内容来源:https://aibusiness.com/data-management/how-a-nonprofit-transforms-data-with-cloudera-and-ai

内容总结:

非营利组织借助AI技术破解罕见病治疗研究难题,大幅降低科研成本

在近日举行的Gartner数据与分析峰会上,一家专注于罕见病治疗研究的非营利组织“罕见希望”分享了其利用人工智能技术突破资源限制、加速科研进程的实践。该组织联合创始人布莱恩·马丁指出,对于缺乏大型药企巨额资金支持的非营利机构而言,开展大规模疾病研究通常“是一个不切实际的命题”。
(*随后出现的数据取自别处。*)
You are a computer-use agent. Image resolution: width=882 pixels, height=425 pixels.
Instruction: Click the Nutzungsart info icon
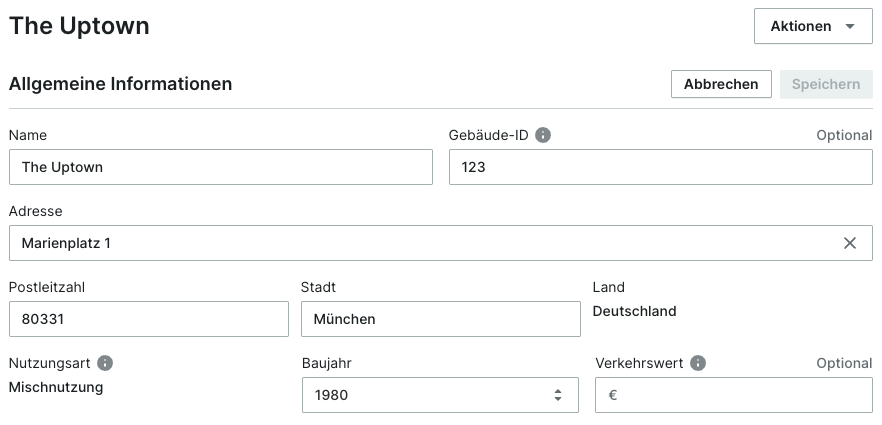coord(105,363)
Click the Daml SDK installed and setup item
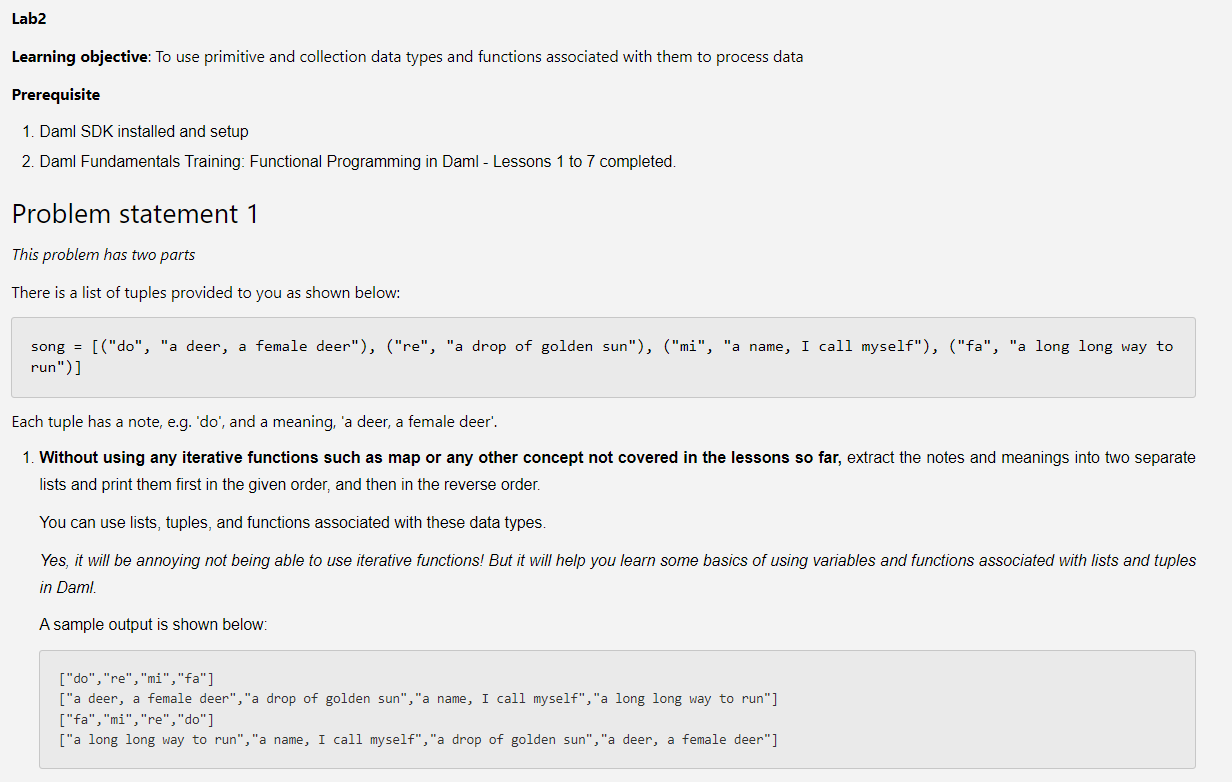 (x=144, y=132)
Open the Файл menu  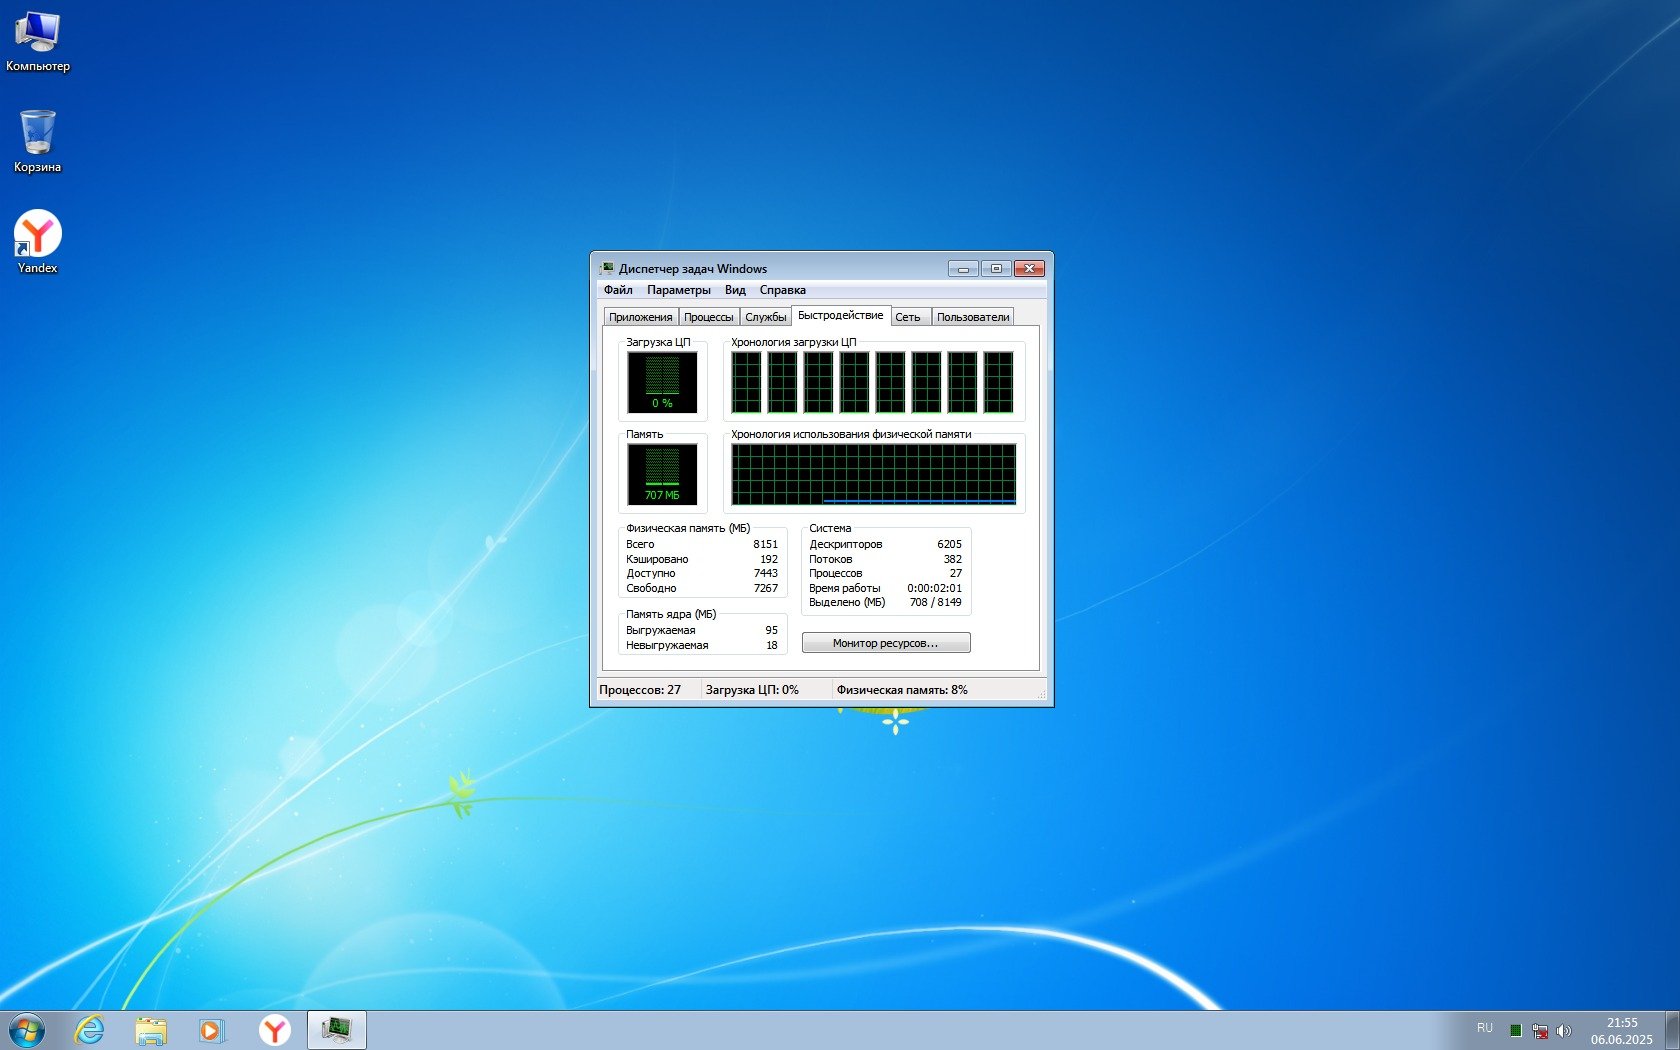click(618, 290)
他以知名非营利组织Every Cure为例,说明类似使命所需的资金规模往往高达数千万美元。

为解决这一困境,“罕见希望”选择了与混合数据与AI平台提供商Cloudera合作。借助该平台的数据处理与分析能力,组织能够从科研论文、医学影像等多种非结构化数据源中自动提取信息,并将其转化为结构化数据。通过平台内置的PySpark等工具,研究团队能高效识别疾病与药物之间的关联与模式,这一过程若依靠传统人工方法可能需要数年时间。

马丁表示,该技术使组织能够“将这类内容交到患者和医生手中,而这在没有数千万美元资金的情况下根本不可能实现”。他特别强调,Cloudera平台不绑定特定AI模型,而是通过集成英伟达NIM微服务,支持用户根据具体应用场景灵活选择大语言模型。这种开放性既避免了自建基础设施的高昂成本,也保障了技术路线的适应性。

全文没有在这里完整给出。